Conseil de sécurité de l’ONU : la RDC avance, le Congo-Brazzaville s’enfonce
La République démocratique du Congo fait son retour au Conseil de sécurité des Nations unies en tant que membre non permanent. Un fait diplomatique majeur, obtenu en moins de dix ans sous la présidence de Félix Tshisekedi, dans un contexte pourtant marqué par la guerre, l’instabilité et les ingérences étrangères.

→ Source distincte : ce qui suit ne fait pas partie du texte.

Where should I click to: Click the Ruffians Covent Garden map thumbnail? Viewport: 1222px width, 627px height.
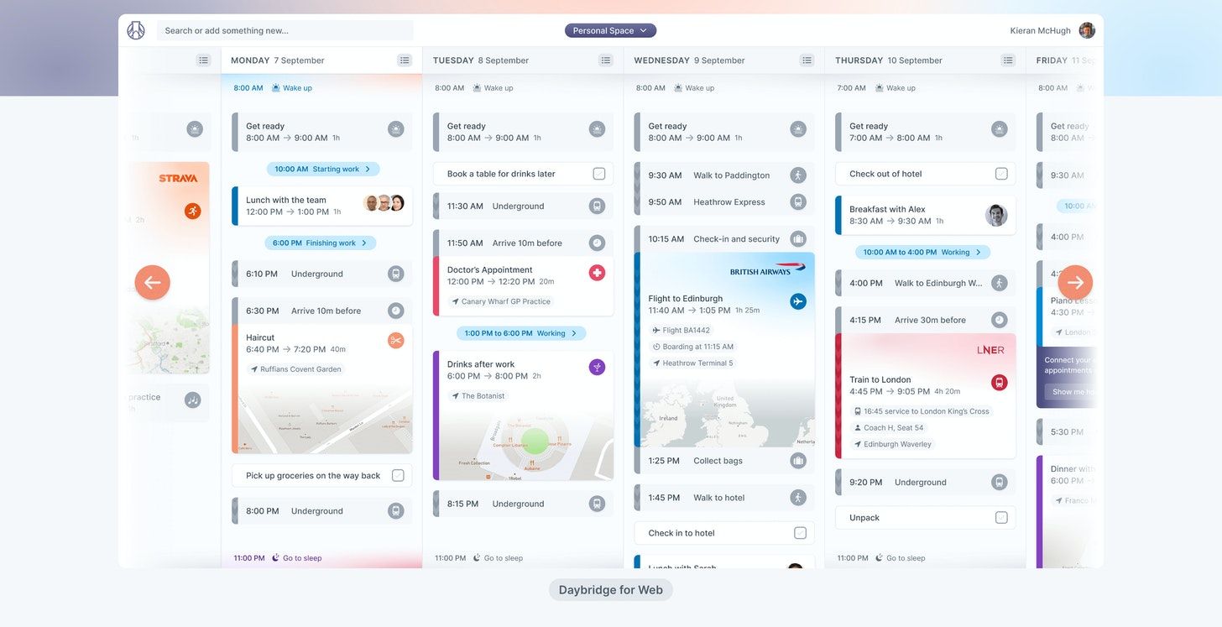(x=326, y=420)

Pendant ce temps, le Congo-Brazzaville recule. Pire encore, il s’est illustré par l’une des décisions les plus incompréhensibles et les plus honteuses de l’année 2025 : voter aux côtés du Rwanda contre la candidature de la RDC. Un choix qui ne relève ni de la neutralité diplomatique ni de l’intérêt national, mais d’un alignement aveugle et irresponsable, en totale contradiction avec l’histoire, la géographie et les liens entre les peuples.
Ce vote est une faute politique et morale. Il démontre l’absence de vision stratégique du gouvernement congolais, incapable de défendre une diplomatie cohérente, encore moins une solidarité régionale fondée sur la justice et la vérité. Alors que la RDC cherche à se repositionner sur la scène internationale, le Congo-Brazzaville s’isole, s’efface et se contente de choix qui affaiblissent sa crédibilité.
Cette décision s’ajoute à une longue liste d’erreurs diplomatiques, économiques et politiques qui ont marqué l’année 2025. Un pays qui ne défend ni ses intérêts ni ceux de ses voisins finit toujours par perdre le respect de tous.
La RDC progresse malgré les obstacles. Le Congo-Brazzaville, lui, stagne par choix. Et ce contraste est le reflet cruel de deux trajectoires opposées : l’une tournée vers la reconstruction et la reconnaissance internationale, l’autre prisonnière de calculs dépassés et de décisions contre-productives.
L’histoire retiendra que pendant que certains pays africains reprenaient leur place dans les instances internationales, le Congo-Brazzaville a choisi le camp de l’isolement et du renoncement.